*Goal of the exercise:* Find how many lines in the material hold the word "computer", then state that number and nothing more.

*Exercise material:*
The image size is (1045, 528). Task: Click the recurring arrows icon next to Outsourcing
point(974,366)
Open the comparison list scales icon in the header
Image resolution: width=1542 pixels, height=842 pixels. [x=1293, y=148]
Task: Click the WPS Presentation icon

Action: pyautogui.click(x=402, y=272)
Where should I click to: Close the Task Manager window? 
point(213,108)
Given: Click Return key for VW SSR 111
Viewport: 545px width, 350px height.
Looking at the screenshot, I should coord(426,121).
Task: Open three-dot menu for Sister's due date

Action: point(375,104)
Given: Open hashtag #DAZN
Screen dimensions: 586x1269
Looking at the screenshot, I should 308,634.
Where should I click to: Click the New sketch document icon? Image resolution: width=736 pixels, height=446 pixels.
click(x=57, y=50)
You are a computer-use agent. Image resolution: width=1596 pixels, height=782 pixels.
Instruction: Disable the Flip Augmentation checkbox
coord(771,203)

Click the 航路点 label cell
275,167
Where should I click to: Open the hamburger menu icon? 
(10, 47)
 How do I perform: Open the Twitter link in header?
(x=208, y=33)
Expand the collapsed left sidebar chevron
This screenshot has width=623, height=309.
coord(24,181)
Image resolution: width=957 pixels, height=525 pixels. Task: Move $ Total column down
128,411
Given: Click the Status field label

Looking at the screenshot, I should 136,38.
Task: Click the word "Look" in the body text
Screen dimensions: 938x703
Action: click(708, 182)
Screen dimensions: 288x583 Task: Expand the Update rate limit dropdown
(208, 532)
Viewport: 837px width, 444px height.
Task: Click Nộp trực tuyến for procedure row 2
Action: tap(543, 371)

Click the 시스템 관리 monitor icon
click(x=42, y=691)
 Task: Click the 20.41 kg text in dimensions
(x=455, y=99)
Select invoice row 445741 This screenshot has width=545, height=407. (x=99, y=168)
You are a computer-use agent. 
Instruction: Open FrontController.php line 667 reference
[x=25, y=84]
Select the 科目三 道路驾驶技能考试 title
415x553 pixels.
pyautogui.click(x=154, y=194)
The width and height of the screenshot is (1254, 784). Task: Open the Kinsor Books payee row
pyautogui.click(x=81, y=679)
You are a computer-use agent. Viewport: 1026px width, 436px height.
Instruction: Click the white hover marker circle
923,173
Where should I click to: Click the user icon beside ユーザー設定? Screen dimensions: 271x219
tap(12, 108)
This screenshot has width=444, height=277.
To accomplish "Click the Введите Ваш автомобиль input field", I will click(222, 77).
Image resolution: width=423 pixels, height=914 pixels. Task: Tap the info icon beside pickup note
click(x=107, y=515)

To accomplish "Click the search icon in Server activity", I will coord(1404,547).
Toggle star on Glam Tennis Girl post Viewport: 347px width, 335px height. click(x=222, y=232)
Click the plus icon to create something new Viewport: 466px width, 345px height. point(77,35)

*Written answer:* 3